▸ 本文:
************

深い闇

昨日まではあんなに気分が良かったのに、何故だろう。もうこんな感情は起きないと思っていた。『生かされている』そう思っていたのに、何度も何度も乗り越えてきた筈なのに、また…なにもかもを消したくなってしまった。自分の存在を消してしまいたい。

あたしが消えてしまったら、娘達はどうする。洗濯物も畳めない、料理もできない。いや、やればできるだろう。ネコ達はどうなる。誰がミクちゃんにお薬をあげる。むっちりむぅちゃんは痩せてしまうだろう。染太郎はあたしを探して毎日鳴くだろう。臣ちゃんは遊ぶ相手がいなくなり、また孤独になるだろう。

大切な存在を残して消えるわけにはいかない。あたしにはまだやるべきことが残されている。役目を全うしなければならない。何故だろう。あたしが消えてもなんとかなるだろう…なんて残酷。

やはり眠りが浅い。トータルすると食事もまともに摂っていない。そもそもそれ自体が原因だとわかっているのに、改善されない。気力がないのだ。なんとか改善しようと、できることはしている。ただ、睡眠だけはどうにもならなくて、睡眠薬を飲まないと心底眠れない。

************

▸ 提供記録:

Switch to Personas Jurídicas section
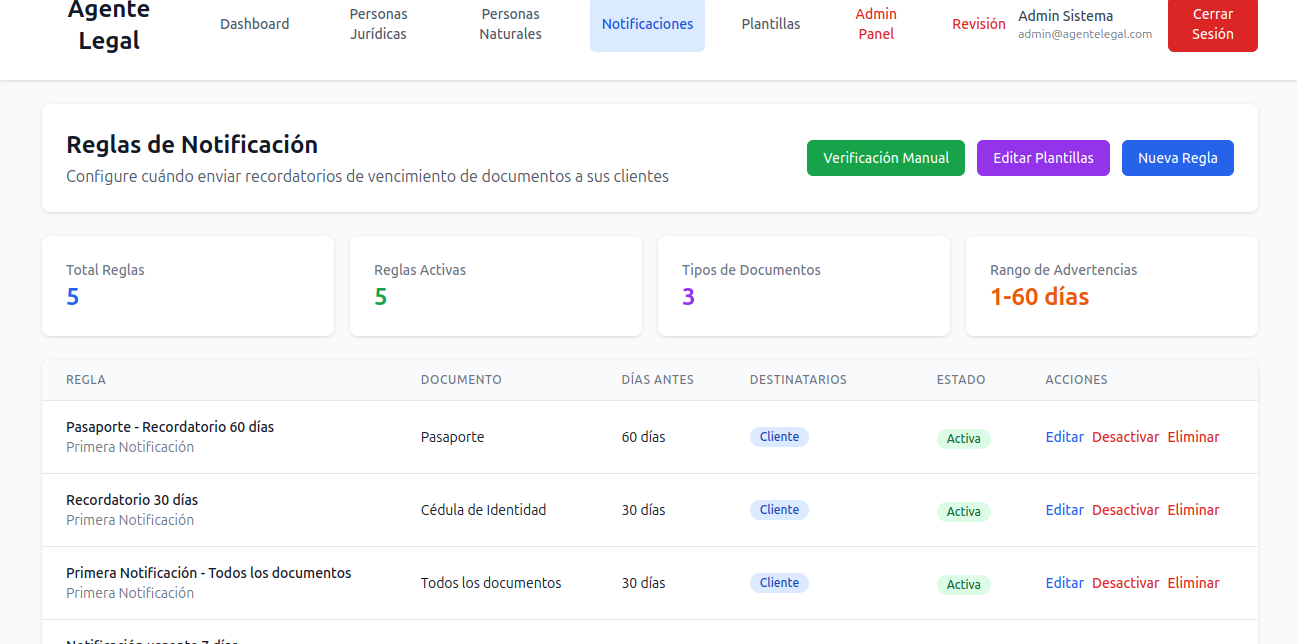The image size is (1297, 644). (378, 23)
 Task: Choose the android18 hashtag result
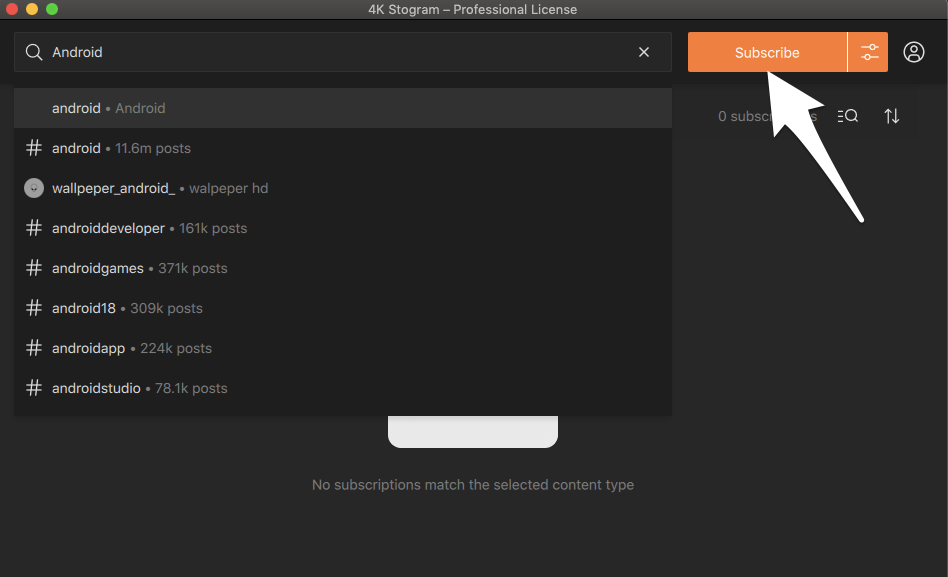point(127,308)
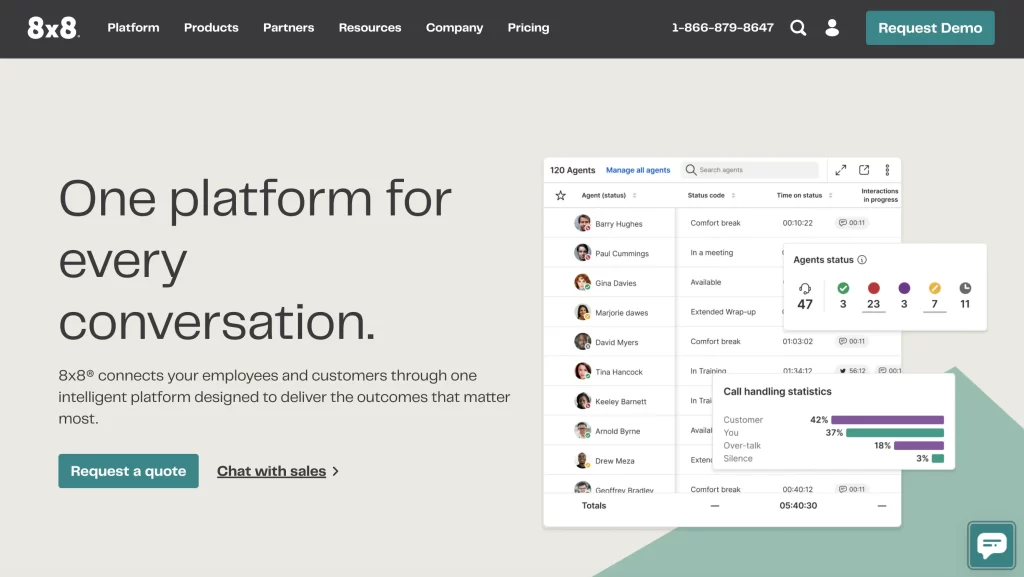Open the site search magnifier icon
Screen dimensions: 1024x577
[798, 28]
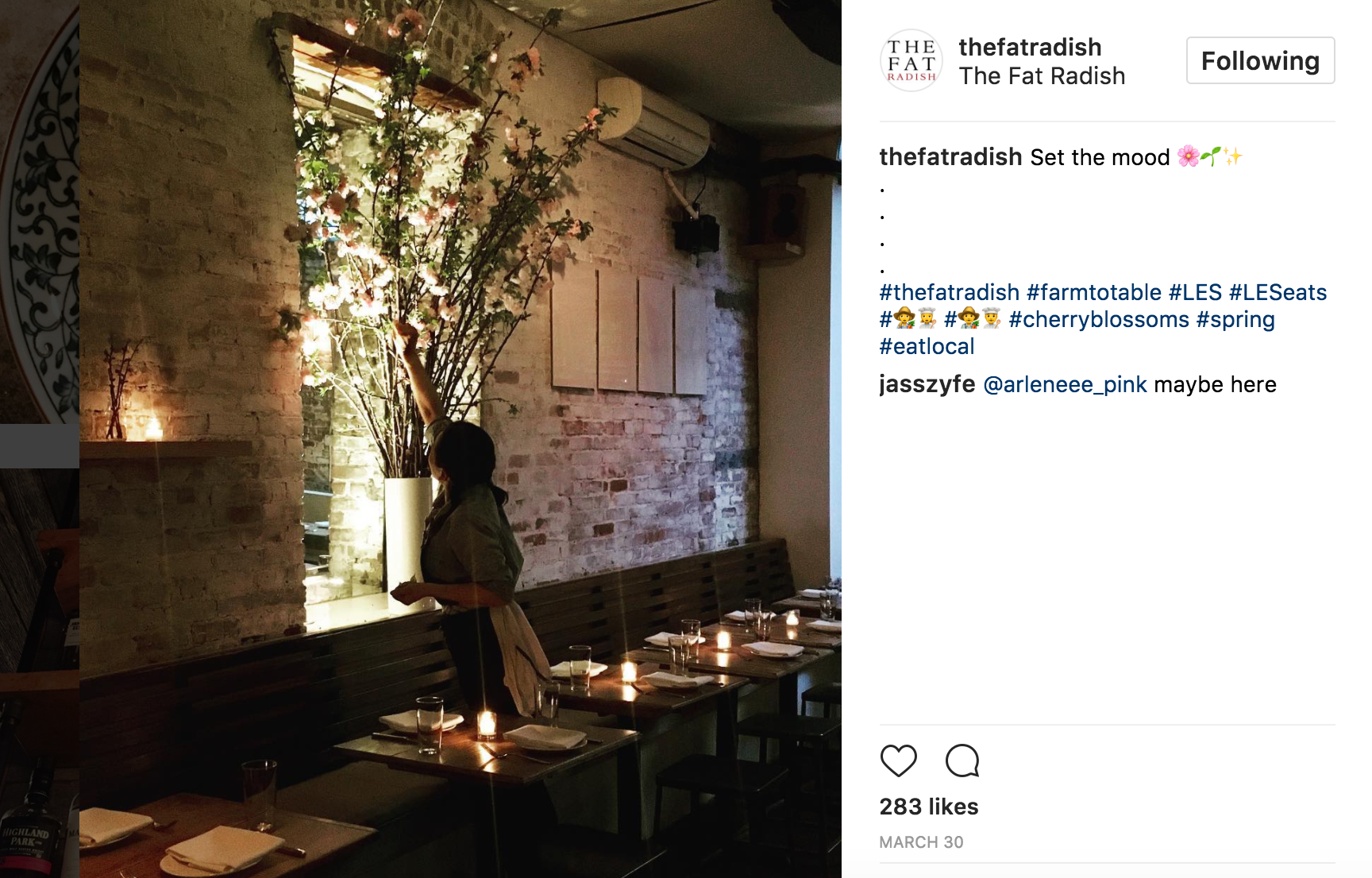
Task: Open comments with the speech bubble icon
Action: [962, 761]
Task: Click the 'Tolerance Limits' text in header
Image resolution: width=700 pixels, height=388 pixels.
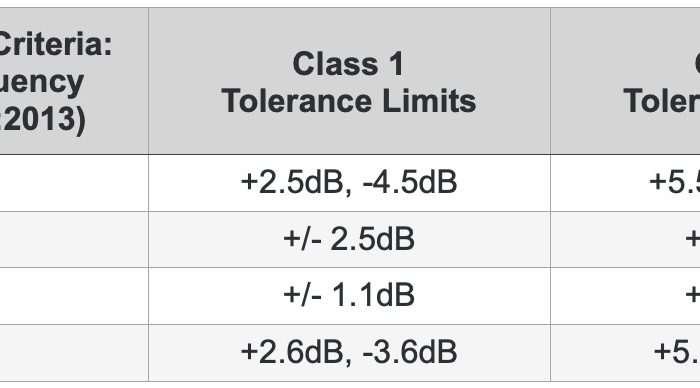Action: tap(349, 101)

************

▸ 課題:
- A) 本文によると、書き手は何を飲まないと心底眠れないか。
- B) 本文から、「あたしが消えてしまったら、娘」から「とかなるだろう…なんて残酷。」までを一字も変えずに抜き出しなさい。
ここでは記録は一切用いない。

▸ 解答一覧:
- A) 睡眠薬。

- B)
あたしが消えてしまったら、娘達はどうする。洗濯物も畳めない、料理もできない。いや、やればできるだろう。ネコ達はどうなる。誰がミクちゃんにお薬をあげる。むっちりむぅちゃんは痩せてしまうだろう。染太郎はあたしを探して毎日鳴くだろう。臣ちゃんは遊ぶ相手がいなくなり、また孤独になるだろう。

大切な存在を残して消えるわけにはいかない。あたしにはまだやるべきことが残されている。役目を全うしなければならない。何故だろう。あたしが消えてもなんとかなるだろう…なんて残酷。